• TASK:
Set down each record below exactly as it stands. Pictures are not part of the copy.

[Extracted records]
• • • • •
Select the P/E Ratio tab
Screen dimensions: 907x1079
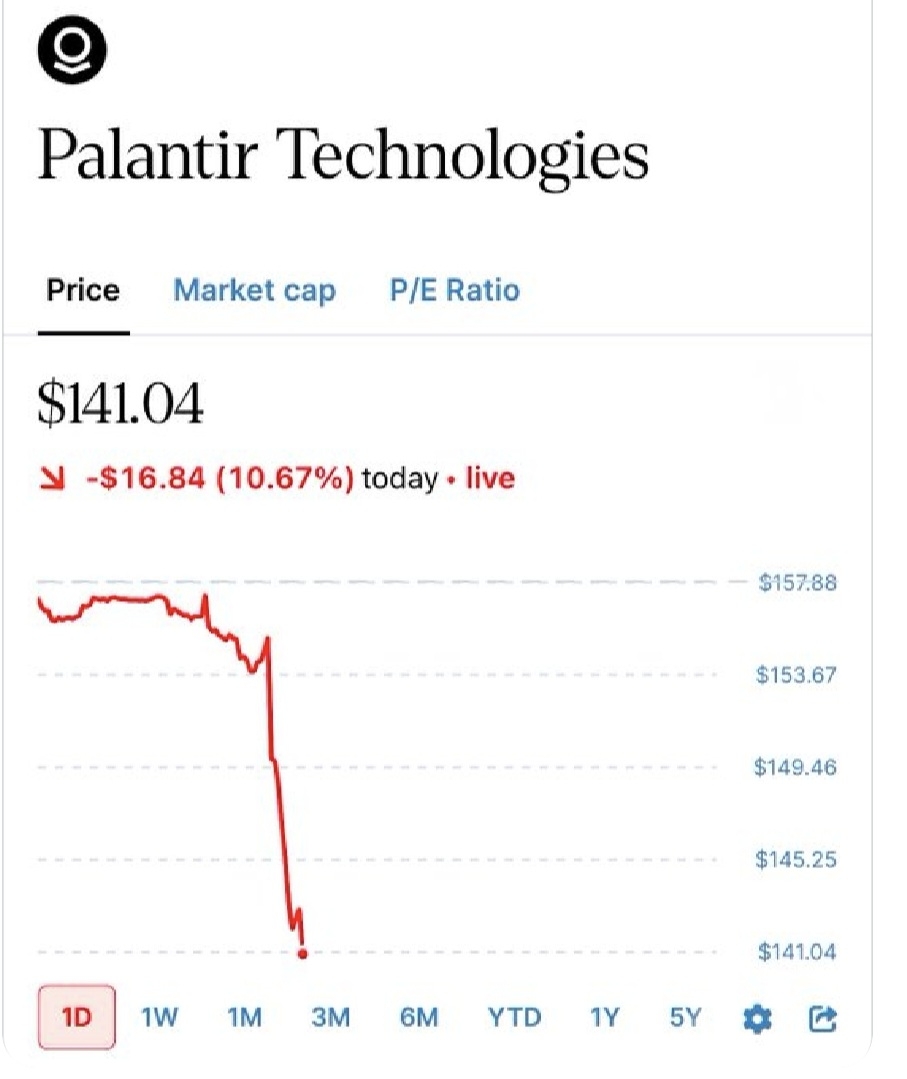tap(454, 291)

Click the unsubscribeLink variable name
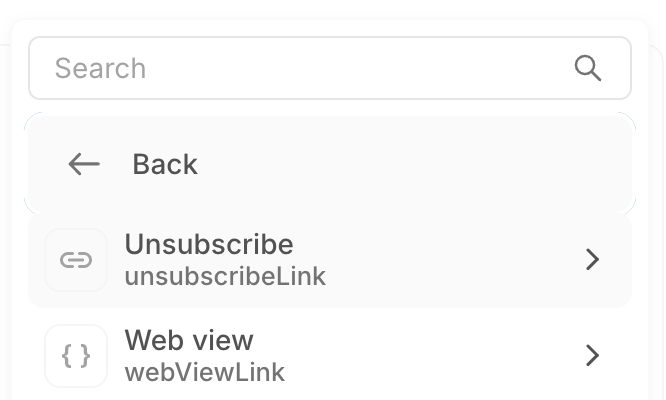[225, 276]
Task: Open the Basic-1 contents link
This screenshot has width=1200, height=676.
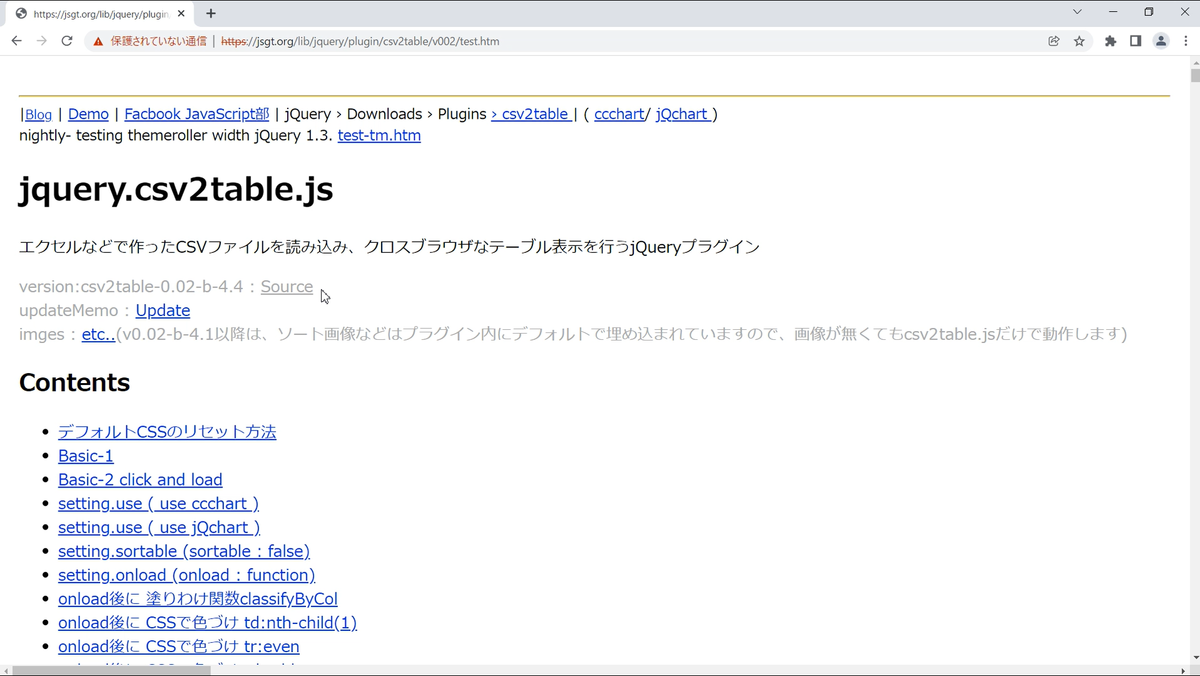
• • • • •
• ANSWER BELOW:
Select the P/E Ratio tab
Screen dimensions: 907x1079
tap(454, 291)

Click the unsubscribeLink variable name
[225, 276]
Task: Open the Basic-1 contents link
This screenshot has width=1200, height=676.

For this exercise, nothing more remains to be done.